## Text
Jackson, as Trump hopes to do, expanded the powers of the presidency, and a new political party, the new Democratic party, coalesced around him in the 1820s. He was the first non-Virginia wealthy farmer or member of the Adams dynasty in Massachusetts to be elected president.

“The American public wanted a different kind of president. And there’s no question Donald Trump is a different kind of president,” Sen. Majority Leader Mitch McConnell, R-Ky., said this past week. “He’s now comparing himself to Andrew Jackson. I think it’s a pretty good, a pretty good comparison. That’s how big a change Jackson was from the Virginia and Massachusetts gentlemen who had been president of the United States for the first 40 years.”

But there are also limits to the comparison, historians say.

Unlike Jackson, who won in 1828 in a landslide, Trump lost the popular vote by nearly 3 million ballots. Jon Meacham, who wrote a 2008 biography of Jackson, “American Lion,” said Jackson was “an outsider in style but not in substance” and his outlandish public pronouncements would often be followed by hours of deep conversations and letter-writing hashing out political calculations.

“He was a wild man during the day but a careful diplomat at night,” said Meacham, who said it was too early to know whether Trump, like Jackson, “had a strategy behind his theatrics,” and whether Trump had the ability to harness the wave of populism that has swept the globe as it did in the 1820s.

“The moment is Jacksoninan but do we have a Jackson in the Oval Office?” Meacham asked.

Trump’s appropriation of Jackson came after his victory. Trump never mentioned Jackson during the campaign or discussed Jackson during a series of conversations with Meacham last spring

But it is hardly unique for a president to adopt a previous one as a historical role model.

Barack Obama frequently invoked Abraham Lincoln. Dwight Eisenhower venerated George Washington. Jackson himself had been claimed by Franklin Roosevelt and his successor, Harry Truman, both of whom — unlike Trump — interpreted Jackson’s populism as a call for expanded government, to help the working class.

There could be other comparisons for Trump. A favorable one would be Eisenhower, also a nonpolitician who governed like a hands-off CEO. A less favorable one would be Andrew Johnson, a tool of his party whose erratic behavior helped bring about his impeachment.

Trump’s embrace could signal an about-face for Jackson’s legacy. Historians have recently soured on the slave-owning president whose Indian Removal Act of 1830 commissioned the forced removal of Native Americans from their ancestral homelands in the southeastern United States. More than 4,000 died along their journey west, a brutal match that became known as the “Trail of Tears.”

Jackson’s standing had fallen so much that in 2015, when the U.S. Treasury announced plans to replace Alexander Hamilton on the $10 bill with Harriet S. Tubman, the outcry in defense of the Founding Father — in part due to the success of the Broadway musical that tells his story — was so loud that the government changed course and opted to remove Jackson from the $20 instead.

## Written task A
Please print everything from "Barack Obama frequently" down to "the working class." in the text on Trump and Jackson.

## Material supplied
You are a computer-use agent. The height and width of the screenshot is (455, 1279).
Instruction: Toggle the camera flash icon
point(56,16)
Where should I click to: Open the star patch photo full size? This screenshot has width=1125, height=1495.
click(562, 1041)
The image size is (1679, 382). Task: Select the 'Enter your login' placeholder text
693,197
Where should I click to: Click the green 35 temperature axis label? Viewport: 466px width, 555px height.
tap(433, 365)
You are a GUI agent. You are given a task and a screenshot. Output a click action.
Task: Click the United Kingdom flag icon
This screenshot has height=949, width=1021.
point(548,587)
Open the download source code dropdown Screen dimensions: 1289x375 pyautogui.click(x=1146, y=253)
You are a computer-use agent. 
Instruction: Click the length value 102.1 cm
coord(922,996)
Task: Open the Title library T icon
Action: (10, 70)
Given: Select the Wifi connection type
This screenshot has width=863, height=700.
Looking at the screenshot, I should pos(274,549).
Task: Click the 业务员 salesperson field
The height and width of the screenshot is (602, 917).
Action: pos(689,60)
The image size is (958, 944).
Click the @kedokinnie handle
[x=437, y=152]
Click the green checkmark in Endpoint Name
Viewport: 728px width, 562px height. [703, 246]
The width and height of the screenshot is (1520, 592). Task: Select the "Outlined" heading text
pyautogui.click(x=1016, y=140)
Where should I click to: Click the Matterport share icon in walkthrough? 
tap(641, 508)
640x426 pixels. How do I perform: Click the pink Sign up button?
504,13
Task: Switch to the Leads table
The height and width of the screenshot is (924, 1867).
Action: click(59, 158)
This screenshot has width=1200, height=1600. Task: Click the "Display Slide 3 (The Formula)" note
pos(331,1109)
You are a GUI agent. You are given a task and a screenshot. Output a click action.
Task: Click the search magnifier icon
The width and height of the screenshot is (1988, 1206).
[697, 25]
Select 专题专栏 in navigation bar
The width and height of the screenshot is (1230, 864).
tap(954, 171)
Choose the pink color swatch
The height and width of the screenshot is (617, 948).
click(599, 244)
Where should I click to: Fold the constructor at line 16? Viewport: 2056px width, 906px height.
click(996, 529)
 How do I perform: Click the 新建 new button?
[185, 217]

## Written task B
Change "pink" to "purple" in the records, covering everything from the line containing "The image size is (958, 944)." down to the end of the records. Return only those lines, with nothing else altered.

## Full answer A
Barack Obama frequently invoked Abraham Lincoln. Dwight Eisenhower venerated George Washington. Jackson himself had been claimed by Franklin Roosevelt and his successor, Harry Truman, both of whom — unlike Trump — interpreted Jackson’s populism as a call for expanded government, to help the working class.

## Full answer B
The image size is (958, 944).
Click the @kedokinnie handle
[x=437, y=152]
Click the green checkmark in Endpoint Name
Viewport: 728px width, 562px height. [703, 246]
The width and height of the screenshot is (1520, 592). Task: Select the "Outlined" heading text
pyautogui.click(x=1016, y=140)
Where should I click to: Click the Matterport share icon in walkthrough? 
tap(641, 508)
640x426 pixels. How do I perform: Click the purple Sign up button?
504,13
Task: Switch to the Leads table
The height and width of the screenshot is (924, 1867).
Action: click(59, 158)
This screenshot has width=1200, height=1600. Task: Click the "Display Slide 3 (The Formula)" note
pos(331,1109)
You are a GUI agent. You are given a task and a screenshot. Output a click action.
Task: Click the search magnifier icon
The width and height of the screenshot is (1988, 1206).
[697, 25]
Select 专题专栏 in navigation bar
The width and height of the screenshot is (1230, 864).
tap(954, 171)
Choose the purple color swatch
The height and width of the screenshot is (617, 948).
click(599, 244)
Where should I click to: Fold the constructor at line 16? Viewport: 2056px width, 906px height.
click(996, 529)
 How do I perform: Click the 新建 new button?
[185, 217]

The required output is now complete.